## Data
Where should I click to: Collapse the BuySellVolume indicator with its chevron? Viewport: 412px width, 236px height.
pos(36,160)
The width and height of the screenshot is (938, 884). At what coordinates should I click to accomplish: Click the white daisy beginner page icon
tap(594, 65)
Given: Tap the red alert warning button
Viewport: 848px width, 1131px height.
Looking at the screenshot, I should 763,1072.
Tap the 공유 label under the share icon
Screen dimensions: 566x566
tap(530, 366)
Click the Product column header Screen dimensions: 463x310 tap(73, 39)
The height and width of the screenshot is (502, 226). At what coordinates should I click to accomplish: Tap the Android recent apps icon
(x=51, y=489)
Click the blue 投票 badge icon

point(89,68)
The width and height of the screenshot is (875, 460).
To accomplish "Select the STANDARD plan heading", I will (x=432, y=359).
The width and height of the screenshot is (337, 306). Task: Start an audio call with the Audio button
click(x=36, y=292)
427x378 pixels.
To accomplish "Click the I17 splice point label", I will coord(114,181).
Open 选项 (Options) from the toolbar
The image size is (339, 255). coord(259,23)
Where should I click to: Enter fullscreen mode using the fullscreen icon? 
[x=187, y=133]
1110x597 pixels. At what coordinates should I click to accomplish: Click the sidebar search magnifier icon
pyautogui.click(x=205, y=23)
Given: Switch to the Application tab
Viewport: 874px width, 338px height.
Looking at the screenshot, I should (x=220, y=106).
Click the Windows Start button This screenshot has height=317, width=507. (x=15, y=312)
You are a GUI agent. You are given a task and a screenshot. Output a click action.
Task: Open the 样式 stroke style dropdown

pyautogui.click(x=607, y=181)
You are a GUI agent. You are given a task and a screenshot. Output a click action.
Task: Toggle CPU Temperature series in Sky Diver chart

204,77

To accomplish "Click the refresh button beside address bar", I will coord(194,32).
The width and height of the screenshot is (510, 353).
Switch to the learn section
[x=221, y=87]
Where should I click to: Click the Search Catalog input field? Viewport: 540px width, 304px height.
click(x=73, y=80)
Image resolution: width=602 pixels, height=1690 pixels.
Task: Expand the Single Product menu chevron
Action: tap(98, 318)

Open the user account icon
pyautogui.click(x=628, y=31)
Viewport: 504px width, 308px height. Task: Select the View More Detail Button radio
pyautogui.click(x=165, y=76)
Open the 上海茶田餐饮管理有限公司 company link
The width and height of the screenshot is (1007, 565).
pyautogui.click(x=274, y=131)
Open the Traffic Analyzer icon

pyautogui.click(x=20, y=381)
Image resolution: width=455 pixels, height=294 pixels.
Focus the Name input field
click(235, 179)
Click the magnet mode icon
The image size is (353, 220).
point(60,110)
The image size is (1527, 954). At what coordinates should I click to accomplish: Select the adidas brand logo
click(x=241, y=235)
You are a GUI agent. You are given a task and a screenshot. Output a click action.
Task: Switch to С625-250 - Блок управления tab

## Task directions
The answer should be the first line of the material and every line after it through the line containing "Given: Tap the red alert warning button", exactly as written, and nothing else.

## Response to this exercise
Where should I click to: Collapse the BuySellVolume indicator with its chevron? Viewport: 412px width, 236px height.
pos(36,160)
The width and height of the screenshot is (938, 884). At what coordinates should I click to accomplish: Click the white daisy beginner page icon
tap(594, 65)
Given: Tap the red alert warning button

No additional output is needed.